◆ Passage for review ◆
****************
Extinct family of mammals

Paulchoffatiidae is a family of extinct mammals that lived predominantly during the Late Jurassic epoch, though a couple of genera are known from the Early Cretaceous. Fossils have been reported from Europe (Portugal, Spain, Germany, and England). Paulchoffatiids were members of the order Multituberculata. They were relatively early representatives and are within the informal suborder of "Plagiaulacida". The family was named by G. Hahn in 1969, and it honors the Portuguese geologist Léon Paul Choffat.

The most productive fossil site for Paulchoffatiids has been Guimarota, Portugal. Remains from this locality are generally diagnosed on the basis of lower or upper jaws. In only one instance, that of Kuehneodon, has it been possible to match the two up. Some of the lower jaws probably represent the same animals as some of the upper, so the diversity of Paulchoffatiids is very possibly exaggerated. As the site is now a flooded, disused coalmine, further excavations are highly unlikely. However, other locations may yet provide more clarity.
****************
◆ Directions ◆
1. Translate this sentence from the passage on Paulchoffatiidae into Spanish: "Fossils have been reported from Europe (Portugal, Spain, Germany, and England)."
2. Carry on the passage on Paulchoffatiidae, picking up after its last sentence.
The items that come next have no connection to the passage on Paulchoffatiidae.
****************
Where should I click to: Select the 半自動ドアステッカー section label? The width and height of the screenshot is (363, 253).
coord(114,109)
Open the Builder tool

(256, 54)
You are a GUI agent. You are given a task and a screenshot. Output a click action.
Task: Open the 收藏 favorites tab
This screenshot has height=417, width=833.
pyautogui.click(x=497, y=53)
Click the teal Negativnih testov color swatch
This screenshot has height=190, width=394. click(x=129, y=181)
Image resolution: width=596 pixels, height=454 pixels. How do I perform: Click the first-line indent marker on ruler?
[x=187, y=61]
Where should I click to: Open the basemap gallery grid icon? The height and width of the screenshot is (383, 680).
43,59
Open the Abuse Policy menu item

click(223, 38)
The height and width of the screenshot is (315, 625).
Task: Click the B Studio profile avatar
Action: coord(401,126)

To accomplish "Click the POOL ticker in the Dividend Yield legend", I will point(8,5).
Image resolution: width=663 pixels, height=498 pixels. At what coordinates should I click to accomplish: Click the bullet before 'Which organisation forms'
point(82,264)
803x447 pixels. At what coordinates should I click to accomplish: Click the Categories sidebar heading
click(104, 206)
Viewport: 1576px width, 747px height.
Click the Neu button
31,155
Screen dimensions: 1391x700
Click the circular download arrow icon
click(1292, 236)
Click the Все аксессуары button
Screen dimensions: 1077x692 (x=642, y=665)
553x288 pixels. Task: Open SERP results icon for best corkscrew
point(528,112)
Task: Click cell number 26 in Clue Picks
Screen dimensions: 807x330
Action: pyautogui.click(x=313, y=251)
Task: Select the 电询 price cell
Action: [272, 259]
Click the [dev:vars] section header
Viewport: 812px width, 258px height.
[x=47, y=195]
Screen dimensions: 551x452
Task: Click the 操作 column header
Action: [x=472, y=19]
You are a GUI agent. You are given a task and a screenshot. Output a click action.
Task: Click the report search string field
****************
◆ Answers to each task ◆
1. Se han reportado fósiles en Europa (Portugal, España, Alemania e Inglaterra).

2.
==Taxonomy==
Two subfamilies of Paulchoffatiidae are recognised. One is known as Paulchoffatiinae. The other is known as Kuehneodontinae. The subfamily Paulchoffatiinae includes Paulchoffatia, Bathmochoffatia, Guimarotodon, Henkelodon, Kielanodon, Meketibolodon, Meketichoffatia, Plesiochoffatia, Pseudobolodon, Galveodon, Sunnyodon, and Xenachoffatia. The subfamily Kuehneodontinae, meanwhile, is a taxon restricted to one genus, Kuehneodon, with seven species. Rugosodon from the Middle Jurassic of China, known from a mostly complete skeleton, was formerly referred to the family, but was later considered an indeterminate member of the Paulchoffatiid-line.

== Palaeobiology ==
Tooth occlusion in paulchoffatiids was inexact and imprecise compared to in other multituberculates, as indicated by dental microwear. Paulchoffatiid mastication occurred in two phases: a puncture-crushing cycle and a grinding cycle.